As Bill Blackbeard notes in his introduction to Krazy & Ignatz, George Herriman’s “Krazy Kat” was not a wildly popular comic. Its lengthy run was in fact due partly to a guardian angel named William Randolph Hearst, who continually ignored editors inclined to kill the full-page strip — Herriman‘s artwork and Zen-poesy storylines left most of their readers baffled. Herriman was clearly ahead of his time; in significant ways the strip bears more resemblance to “Zap Comix” than to its peers of the ’20s and ‘30s. And if the average reader didn’t grasp the strip, Herriman could always count among his fans Pablo Picasso, Gertrude Stein, T.S. Eliot and Ernest Hemingway.

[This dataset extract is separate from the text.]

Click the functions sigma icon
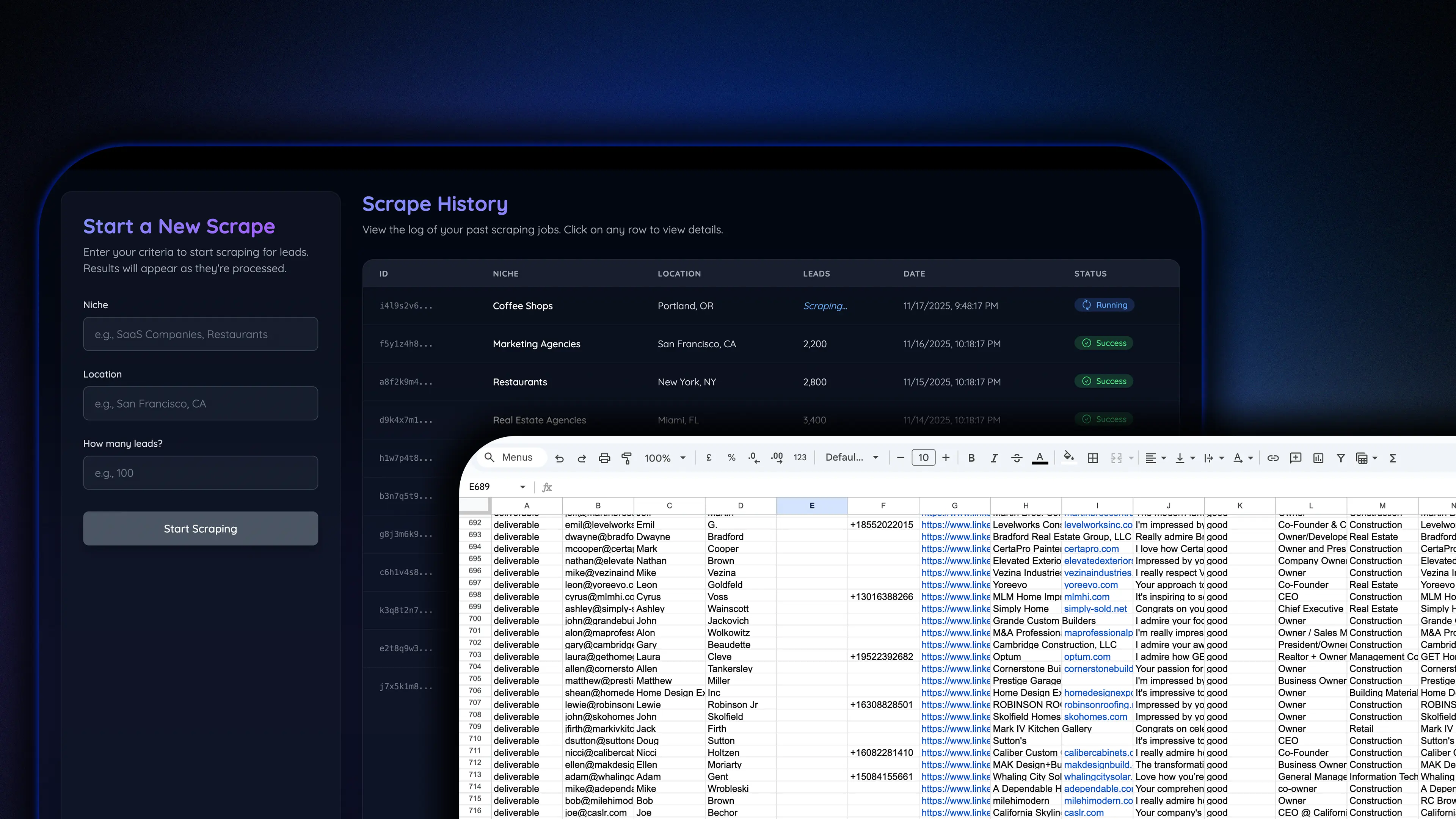The width and height of the screenshot is (1456, 819). click(x=1393, y=458)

Most “Krazy”s are black-and-white — a result of the section in which they ran — but monochrome did nothing to hamper Herriman‘s genius pen. His elegant scribbles move Krazy, Ignatz (the mouse) and Officer Pup through a circuitous ritual of unrequited love — often unfettered by the formality of borders — amid Southwestern mesas, yuccas and “archichoke” bushes; settings no doubt influenced by the artist’s many years in Los Angeles. Incredibly, Herriman was as prolific as he was underappreciated and even today — more than half a century after his death — barely a third of his oeuvre has been republished. Fantagraphics goes a way toward remedying that by reprinting two years‘ worth of Herriman’s funnies. Enough to immerse you in the hebdomadal rhythms of kat and mouse. Enough to make you read it twice and wonder how fur awa-a-ay is the next volume.